*MATERIALS PROVIDED*
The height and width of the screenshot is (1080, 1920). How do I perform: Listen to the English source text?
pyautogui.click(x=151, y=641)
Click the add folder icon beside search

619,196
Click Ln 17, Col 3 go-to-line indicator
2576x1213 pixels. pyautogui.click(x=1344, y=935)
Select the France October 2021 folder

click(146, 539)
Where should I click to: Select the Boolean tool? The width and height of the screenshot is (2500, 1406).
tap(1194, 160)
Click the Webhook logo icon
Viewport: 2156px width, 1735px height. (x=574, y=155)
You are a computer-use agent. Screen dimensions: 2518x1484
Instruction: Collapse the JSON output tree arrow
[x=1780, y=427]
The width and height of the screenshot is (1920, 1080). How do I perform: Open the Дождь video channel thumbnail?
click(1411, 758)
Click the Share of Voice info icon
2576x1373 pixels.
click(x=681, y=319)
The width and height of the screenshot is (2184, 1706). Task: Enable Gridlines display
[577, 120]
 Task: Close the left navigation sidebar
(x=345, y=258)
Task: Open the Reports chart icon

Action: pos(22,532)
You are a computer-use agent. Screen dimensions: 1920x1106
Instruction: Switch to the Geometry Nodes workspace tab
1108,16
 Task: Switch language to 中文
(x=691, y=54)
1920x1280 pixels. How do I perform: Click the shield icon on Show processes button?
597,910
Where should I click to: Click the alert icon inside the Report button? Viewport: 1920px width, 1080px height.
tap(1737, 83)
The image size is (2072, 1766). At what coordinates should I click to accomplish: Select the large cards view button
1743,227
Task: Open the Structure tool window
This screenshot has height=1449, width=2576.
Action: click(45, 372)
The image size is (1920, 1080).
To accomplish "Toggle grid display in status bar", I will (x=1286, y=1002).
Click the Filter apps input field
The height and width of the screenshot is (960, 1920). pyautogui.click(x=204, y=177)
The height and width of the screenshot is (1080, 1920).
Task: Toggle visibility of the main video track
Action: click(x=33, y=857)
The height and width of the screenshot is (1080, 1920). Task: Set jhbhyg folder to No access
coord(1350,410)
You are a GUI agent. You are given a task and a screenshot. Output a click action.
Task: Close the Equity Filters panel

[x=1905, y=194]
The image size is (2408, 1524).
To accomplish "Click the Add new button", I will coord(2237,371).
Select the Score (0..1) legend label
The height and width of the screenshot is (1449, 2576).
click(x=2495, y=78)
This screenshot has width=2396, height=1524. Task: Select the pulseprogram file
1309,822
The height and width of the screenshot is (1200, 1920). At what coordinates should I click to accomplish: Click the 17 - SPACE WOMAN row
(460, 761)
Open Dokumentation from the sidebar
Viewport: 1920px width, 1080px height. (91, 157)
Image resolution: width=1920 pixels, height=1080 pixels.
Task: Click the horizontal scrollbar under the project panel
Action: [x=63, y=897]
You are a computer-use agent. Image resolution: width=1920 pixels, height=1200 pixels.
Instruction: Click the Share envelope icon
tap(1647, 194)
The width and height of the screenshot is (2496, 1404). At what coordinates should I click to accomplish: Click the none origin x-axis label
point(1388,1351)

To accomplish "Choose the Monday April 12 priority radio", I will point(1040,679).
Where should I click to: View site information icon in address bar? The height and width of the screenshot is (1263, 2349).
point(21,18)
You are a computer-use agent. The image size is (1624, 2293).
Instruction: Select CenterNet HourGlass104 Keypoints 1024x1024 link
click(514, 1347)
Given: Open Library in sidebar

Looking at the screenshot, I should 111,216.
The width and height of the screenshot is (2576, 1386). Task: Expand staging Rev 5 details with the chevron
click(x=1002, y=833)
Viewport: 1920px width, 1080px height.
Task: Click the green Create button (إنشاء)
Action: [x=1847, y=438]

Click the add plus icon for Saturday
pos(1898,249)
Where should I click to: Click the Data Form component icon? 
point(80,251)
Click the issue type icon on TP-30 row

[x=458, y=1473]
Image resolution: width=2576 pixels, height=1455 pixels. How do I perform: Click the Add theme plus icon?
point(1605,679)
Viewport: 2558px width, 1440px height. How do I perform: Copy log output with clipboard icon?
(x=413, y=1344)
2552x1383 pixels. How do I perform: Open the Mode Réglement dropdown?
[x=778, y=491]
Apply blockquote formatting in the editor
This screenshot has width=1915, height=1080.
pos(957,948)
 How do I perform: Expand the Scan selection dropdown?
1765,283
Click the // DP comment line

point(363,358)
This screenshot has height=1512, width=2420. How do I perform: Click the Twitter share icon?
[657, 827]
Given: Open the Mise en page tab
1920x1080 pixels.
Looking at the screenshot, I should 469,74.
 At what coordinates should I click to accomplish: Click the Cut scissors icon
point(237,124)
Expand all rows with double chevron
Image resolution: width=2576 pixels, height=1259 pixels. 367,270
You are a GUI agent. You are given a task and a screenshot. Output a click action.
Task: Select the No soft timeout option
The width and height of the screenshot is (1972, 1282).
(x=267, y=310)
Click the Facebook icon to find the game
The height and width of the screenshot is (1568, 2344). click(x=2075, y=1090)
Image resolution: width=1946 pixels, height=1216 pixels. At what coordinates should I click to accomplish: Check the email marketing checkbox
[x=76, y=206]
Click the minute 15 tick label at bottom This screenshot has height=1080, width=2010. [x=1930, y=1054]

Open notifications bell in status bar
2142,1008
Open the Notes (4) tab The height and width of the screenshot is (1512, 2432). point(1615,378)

*TASK REQUIREMENTS*
Show me all lines in the records that contain "computer".

*RESULT BELOW*
You are a computer-use agent. Screen dimensions: 2518x1484
You are a computer-use agent. Screen dimensions: 1920x1106
You are a computer-use agent. Image resolution: width=1920 pixels, height=1200 pixels.
You are a computer-use agent. The image size is (1624, 2293).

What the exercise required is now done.